I didn’t look back. I couldn’t. I didn’t want to see that familiar flicker of confusion, wariness, and rage solidifying into something colder. I didn’t want to see her pain.

Because her pain did something to me. It twisted me up, made me reckless and weak.

I moved to the window, dragging a hand through my hair, jaw clenched tight, pretending I still had control.

She’d signed it. That twelve month marriage contract. A single signature. Her name in ink beside mine.

It should’ve felt like victory. Instead, it tasted like ash.

The fire crackled in the hearth behind us, too warm against my back. I kept my fingers pressed to the cold glass, breathing slow, controlled. Below us, my city lay in perfect silence, blanketed in snow and secrets.

Ours now. No, mine. At least, that’s what it had always been about.

Power, control, bloodless succession and becoming Pakhan not just of my father’s empire, but of all five Bratva families. Uniting them under one iron fist—mine.

And I was close. So fucking close I could taste it. One year. That was all I needed. A stable marriage. A loyal image. A way to sever ties with Rojas as a supplier and move everything through Mexico instead. Then Luna could walk away. I could become the boss of all bosses.

She wasn’t supposed to matter.

But she did. God, she did. Every damn second since the first time I saw her, head high, eyes defiant, mouth set in a line that begged to be broken.

I still remember the first time I saw her at Bogotá. A gas station just outside the city. Two of my men were bleeding on the pavement while she stood between them, her knuckles split and chest heaving, eyes burning with the fire of someone who had already survived hell, and dared me to send her back.

She wasn’t scared. She wasn’t broken. She looked lethal.

Like a blade someone had tried to bury in silk, but the edge was still sharp, and she’d learned how to cut.

I’d wanted her from the start. And I hated myself for it.

I turned my head slightly, just enough to catch the faintest reflection of her in the glass. She lay curled on the bed, lost in sleep, hair spilling over the pillow like ink. Her hands were tucked beneath her cheek, her breathing soft and steady. She looked small, fragile, even, but Luna Rojas was anything but.

She was my weapon. My pawn. My ruin.

I didn’t go to her. Didn’t touch her. Because if I did, I wouldn’t stop.

And I couldn’t afford that. Not yet. Not when I still didn’t know what she was hiding. Not when she carried Stepan’s necklace. A black leather cord with a battered silver tag etched with two letters: S.P. It hadn’t left his neck until the day he was murdered.

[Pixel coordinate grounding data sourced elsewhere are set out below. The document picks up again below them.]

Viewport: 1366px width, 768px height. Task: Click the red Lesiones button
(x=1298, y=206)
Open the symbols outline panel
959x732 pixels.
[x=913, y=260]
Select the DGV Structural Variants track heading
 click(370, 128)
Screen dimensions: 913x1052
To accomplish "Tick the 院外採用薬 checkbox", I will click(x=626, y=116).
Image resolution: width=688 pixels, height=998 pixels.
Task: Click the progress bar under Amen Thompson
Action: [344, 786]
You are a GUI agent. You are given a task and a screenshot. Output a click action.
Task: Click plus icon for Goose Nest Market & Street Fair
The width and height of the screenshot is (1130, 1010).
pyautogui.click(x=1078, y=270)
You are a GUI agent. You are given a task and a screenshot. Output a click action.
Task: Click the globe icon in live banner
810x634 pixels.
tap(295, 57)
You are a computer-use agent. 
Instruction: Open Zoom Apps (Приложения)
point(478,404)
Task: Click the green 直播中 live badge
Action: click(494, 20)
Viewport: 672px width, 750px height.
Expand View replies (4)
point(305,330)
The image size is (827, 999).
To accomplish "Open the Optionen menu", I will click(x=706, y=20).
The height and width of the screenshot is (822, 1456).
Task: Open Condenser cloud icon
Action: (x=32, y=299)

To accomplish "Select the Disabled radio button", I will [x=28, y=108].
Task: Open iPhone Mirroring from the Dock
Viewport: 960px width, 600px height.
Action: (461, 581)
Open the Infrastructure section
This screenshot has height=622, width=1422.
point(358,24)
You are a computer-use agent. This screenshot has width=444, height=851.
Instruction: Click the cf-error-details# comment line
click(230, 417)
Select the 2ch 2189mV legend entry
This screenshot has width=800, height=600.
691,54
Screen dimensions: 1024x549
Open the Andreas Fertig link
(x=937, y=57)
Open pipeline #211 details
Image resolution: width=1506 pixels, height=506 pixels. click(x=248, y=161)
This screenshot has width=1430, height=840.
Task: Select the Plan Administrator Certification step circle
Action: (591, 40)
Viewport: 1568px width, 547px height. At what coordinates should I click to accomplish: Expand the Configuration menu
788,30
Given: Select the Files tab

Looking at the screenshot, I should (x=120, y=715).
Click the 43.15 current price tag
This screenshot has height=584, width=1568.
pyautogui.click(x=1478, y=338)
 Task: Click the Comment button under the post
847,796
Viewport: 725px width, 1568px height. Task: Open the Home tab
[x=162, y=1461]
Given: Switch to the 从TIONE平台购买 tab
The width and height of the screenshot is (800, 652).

I hadn’t said anything. I’d swallowed the storm. But the questions scraped like razors in my throat. Why did she have Stephan’s necklace?

How much did she know? Was this all a game? A slow, perfect vengeance?

I pressed harder against the window, blood rising in my temples.

Stepan, my brother had died for something I hadn’t yet uncovered. And now Luna, sweet, infuriating, irresistible Luna, might be the key to unlocking the truth.

The girl who crafted jewelry with trembling fingers. Who flinched when I touched her but stood tall in every room I tried to dominate. The girl who kept pretending she didn’t look at me when she thought I wasn’t watching.

But I saw it. I saw her watching. And God help me, I lived for it.

Her fear. Her defiance. Her quiet, reluctant pull toward me. This wasn’t just a game anymore. She was mine.

And the fucking irony? I was hers too.

Even if she never knew it. Even if I had to burn down everything between us to make her stay.

I dragged my eyes back to the snow beyond the glass, heart pounding too loud for a man raised to feel nothing.